Agents anesthésiques inhalés ou intraveineux (kétamine, propofol seulement à
hautes doses).
Agents antibiotiques : surtout les aminoglycosides, dont les effets sont
comparables à ceux du Mg ++ et/ou des anesthésiques locaux ; ils peuvent
diminuer la libération d’acétylcholine, bloquer le canal ionique, diminuer la
sensibilité postsynaptique ou la contractilité musculaire. Ces effets peuvent
parfois être réversibles par l’administration de calcium.
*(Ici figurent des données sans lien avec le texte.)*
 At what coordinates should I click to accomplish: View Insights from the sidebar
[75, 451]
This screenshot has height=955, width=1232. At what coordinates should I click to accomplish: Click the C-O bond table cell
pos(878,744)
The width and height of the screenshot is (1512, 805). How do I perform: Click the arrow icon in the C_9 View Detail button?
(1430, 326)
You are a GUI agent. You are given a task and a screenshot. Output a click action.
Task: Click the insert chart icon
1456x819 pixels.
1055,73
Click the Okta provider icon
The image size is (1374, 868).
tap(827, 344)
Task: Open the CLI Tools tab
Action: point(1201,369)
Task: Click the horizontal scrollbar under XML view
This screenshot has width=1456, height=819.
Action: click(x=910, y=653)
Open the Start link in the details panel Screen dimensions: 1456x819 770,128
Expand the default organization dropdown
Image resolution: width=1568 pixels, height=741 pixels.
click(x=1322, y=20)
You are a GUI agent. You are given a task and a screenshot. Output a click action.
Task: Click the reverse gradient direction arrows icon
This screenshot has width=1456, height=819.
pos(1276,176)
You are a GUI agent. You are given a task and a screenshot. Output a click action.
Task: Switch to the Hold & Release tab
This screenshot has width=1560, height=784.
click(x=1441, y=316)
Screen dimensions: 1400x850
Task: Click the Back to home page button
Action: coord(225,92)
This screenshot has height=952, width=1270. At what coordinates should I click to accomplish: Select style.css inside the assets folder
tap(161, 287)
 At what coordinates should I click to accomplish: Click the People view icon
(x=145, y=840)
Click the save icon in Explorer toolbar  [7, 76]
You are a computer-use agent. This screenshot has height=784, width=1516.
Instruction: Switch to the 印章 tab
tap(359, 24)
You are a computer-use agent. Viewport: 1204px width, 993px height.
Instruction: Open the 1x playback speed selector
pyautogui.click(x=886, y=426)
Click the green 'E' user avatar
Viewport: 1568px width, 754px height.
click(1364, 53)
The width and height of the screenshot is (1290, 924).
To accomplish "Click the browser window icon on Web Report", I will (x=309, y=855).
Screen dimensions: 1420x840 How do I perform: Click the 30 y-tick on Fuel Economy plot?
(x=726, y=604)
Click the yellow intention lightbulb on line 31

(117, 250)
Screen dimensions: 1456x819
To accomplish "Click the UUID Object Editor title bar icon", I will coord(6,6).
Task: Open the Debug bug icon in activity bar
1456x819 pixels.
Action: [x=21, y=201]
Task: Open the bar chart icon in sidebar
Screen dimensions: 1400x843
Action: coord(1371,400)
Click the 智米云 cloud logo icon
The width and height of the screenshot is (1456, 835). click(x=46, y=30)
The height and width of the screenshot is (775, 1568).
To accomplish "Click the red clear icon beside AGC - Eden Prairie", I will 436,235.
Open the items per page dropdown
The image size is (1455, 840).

Les polymyxines, la
clindamycine, peut-être le métronidazole et la vancomycine peuvent aussi
potentialiser les effets des bloquants neuromusculaires.
Diphénylhydantoine : par administration aiguë ; par stabilisation membranaire et
diminution de libération d’acétylcholine. Toutefois, l’administration chronique
peut diminuer la réponse aux bloquants neuromusculaires.
Agents anesthésiques locaux : lidocaine.
Antiarythmiques : bêta-bloquants, bretylium, vérapamil, quinidine…
Surveillance
On peut monitoriser le degré de blocage neuromusculaire par la stimulation du nerf
facial ou cubital (monitorage du « train of four » ou TOF) : il ne faut pas excéder 7090 % de blocage.